- **WHAT YOU NEED TO DO**
1 – In the forum thread on PostgreSQL encoding, which PostgreSQL version was in use when the databases and dumps were converted to UTF-8?
2 – List every character encoding named in the forum thread on PostgreSQL encoding.

- **SOURCE EXTRACT**
I am also confused how invalid UTF8 sequences got into your database.
It shouldn't have been possible.

Our databases were originally encoded in ASCII, though they should have been LATIN9 - or UNICODE; this has been remedied a long time ago using iconv on the dumps; our PostgreSQL-version then was 7.4 and we converted databases and dumps to UTF-8. Maybe the invalid byte sequences have been entered sometimes during our migration from ODBC to JDBC while our encoding was still a mess - though I would have thought that this should have been resolved by dump&iconv&restore then. However, I do suspect that the cause of the issue was really more or less a bug in PostgreSQL <8.1, which accepted certain illegal byte sequences. I our case, I found that the re-import of the dump errored out on ISO-8859-1 encoded backticks (´) - certain mournfully misled individuals do use this "degu"-character instead of the apostrophe even tough it's more difficult to type on a german keyboard layout. And quite wrong, too.

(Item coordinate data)
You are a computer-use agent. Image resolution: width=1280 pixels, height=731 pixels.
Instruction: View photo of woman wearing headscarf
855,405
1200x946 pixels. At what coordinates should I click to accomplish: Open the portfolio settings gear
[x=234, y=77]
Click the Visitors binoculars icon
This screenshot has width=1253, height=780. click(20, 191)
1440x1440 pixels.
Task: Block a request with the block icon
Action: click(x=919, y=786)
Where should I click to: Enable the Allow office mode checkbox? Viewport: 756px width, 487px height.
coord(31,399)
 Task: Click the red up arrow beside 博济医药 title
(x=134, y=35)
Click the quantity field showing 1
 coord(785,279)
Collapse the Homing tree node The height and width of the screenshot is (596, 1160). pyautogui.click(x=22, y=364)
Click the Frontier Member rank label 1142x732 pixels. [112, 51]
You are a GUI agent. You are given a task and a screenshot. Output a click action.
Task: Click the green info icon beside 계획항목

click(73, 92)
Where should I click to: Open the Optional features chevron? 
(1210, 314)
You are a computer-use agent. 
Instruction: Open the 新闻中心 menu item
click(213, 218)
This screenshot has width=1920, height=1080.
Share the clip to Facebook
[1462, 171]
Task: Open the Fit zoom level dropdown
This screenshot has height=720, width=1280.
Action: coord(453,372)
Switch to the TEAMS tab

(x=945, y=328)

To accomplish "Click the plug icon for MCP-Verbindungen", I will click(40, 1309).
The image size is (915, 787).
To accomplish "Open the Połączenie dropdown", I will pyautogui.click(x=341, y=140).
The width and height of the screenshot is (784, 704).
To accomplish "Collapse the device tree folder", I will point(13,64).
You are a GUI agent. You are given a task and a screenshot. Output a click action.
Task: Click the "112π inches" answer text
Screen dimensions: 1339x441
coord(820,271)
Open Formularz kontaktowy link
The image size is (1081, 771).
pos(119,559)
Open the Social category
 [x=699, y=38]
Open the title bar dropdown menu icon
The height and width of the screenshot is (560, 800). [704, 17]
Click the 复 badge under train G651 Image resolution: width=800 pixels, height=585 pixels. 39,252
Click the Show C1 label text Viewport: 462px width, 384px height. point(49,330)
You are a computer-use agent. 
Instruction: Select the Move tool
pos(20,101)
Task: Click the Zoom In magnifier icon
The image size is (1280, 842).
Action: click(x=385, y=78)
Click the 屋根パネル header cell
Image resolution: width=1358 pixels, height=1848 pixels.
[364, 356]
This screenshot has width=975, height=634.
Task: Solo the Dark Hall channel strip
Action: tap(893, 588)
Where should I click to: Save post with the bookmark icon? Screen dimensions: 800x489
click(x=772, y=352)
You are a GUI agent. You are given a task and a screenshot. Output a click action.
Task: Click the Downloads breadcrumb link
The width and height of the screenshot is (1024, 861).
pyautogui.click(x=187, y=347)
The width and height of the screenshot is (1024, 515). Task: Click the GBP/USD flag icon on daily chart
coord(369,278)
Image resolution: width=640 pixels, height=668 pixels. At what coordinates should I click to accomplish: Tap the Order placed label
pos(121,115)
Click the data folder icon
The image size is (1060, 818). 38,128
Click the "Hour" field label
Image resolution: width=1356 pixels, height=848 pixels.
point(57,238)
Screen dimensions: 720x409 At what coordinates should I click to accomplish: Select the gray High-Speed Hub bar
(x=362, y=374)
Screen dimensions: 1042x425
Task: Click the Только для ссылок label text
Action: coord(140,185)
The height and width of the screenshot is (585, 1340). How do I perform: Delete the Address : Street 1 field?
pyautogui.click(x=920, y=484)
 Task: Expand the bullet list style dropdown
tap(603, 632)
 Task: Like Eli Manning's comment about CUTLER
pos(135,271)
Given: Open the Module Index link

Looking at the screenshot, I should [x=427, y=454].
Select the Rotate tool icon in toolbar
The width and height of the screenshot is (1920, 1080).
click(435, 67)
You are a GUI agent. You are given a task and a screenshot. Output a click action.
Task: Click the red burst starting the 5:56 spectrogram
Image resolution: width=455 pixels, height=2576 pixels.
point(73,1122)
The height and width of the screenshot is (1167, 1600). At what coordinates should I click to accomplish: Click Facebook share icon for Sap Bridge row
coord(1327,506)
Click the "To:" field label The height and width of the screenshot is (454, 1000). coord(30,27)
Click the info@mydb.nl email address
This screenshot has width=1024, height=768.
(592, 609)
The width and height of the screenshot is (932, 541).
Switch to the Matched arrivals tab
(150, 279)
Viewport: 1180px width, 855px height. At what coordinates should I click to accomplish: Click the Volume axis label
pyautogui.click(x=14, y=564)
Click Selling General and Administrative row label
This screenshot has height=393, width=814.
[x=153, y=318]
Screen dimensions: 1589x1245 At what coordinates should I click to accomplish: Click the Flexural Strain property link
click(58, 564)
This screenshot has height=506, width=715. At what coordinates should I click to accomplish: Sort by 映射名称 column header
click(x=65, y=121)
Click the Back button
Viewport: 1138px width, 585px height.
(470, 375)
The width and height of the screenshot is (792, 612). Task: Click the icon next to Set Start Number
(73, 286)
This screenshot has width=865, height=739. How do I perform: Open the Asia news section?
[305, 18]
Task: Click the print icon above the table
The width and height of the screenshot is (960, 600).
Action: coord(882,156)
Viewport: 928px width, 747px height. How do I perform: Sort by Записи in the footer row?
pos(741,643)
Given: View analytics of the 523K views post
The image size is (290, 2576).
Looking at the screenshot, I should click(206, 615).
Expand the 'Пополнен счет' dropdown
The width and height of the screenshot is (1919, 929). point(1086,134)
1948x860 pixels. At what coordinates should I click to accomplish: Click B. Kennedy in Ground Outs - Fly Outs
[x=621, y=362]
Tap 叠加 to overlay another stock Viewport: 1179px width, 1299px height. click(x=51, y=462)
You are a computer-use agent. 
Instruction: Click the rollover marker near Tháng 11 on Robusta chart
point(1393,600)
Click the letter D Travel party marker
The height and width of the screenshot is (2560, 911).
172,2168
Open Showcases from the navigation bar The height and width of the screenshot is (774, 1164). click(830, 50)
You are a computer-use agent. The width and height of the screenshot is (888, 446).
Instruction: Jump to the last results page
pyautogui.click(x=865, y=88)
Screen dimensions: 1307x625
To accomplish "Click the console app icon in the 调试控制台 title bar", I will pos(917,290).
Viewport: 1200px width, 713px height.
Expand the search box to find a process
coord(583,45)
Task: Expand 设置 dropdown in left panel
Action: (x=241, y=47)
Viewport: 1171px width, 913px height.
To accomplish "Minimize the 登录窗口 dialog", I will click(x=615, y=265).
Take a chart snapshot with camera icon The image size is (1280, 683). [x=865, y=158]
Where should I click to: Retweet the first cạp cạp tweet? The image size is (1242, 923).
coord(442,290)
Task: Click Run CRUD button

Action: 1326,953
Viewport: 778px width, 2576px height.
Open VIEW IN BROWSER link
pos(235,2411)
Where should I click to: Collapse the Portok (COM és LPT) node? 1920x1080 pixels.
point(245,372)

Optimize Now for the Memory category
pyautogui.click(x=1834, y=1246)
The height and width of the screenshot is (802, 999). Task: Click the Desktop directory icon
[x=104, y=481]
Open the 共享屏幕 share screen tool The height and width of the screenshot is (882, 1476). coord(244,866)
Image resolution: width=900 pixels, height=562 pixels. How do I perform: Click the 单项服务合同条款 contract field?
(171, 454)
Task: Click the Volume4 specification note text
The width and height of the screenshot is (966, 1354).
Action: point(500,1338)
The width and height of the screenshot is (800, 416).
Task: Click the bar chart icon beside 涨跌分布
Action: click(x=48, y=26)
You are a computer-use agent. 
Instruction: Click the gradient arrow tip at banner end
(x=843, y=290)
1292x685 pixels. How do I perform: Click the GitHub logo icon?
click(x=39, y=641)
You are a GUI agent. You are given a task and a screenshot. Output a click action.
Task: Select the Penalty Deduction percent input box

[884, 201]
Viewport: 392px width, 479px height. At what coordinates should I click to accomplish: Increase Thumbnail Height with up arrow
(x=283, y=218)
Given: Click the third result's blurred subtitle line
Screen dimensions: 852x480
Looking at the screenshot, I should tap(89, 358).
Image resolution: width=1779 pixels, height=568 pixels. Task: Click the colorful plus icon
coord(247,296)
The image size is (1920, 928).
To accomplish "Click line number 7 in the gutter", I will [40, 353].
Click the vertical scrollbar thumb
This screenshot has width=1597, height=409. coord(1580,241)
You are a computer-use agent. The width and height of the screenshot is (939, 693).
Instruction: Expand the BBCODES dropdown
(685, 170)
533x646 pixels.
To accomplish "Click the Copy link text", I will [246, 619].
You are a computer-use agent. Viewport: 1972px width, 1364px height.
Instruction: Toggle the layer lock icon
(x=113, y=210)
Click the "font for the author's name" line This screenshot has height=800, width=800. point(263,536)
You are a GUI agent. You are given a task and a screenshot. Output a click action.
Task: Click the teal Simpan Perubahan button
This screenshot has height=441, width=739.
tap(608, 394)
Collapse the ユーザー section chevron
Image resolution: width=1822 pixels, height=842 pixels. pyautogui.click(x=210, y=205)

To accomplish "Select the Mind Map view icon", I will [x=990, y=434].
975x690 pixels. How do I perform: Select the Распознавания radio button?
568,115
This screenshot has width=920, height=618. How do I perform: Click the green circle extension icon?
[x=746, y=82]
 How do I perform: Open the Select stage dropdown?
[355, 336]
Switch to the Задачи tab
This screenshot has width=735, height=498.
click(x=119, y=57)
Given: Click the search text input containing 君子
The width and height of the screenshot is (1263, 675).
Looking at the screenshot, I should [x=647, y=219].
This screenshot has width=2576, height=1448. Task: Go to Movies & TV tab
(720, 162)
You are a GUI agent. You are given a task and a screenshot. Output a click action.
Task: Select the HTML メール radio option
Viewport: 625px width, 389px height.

- **RESULTS BY TASK**
1 – 7.4

2 – ASCII, LATIN9, UNICODE, UTF-8 (also written UTF8), ISO-8859-1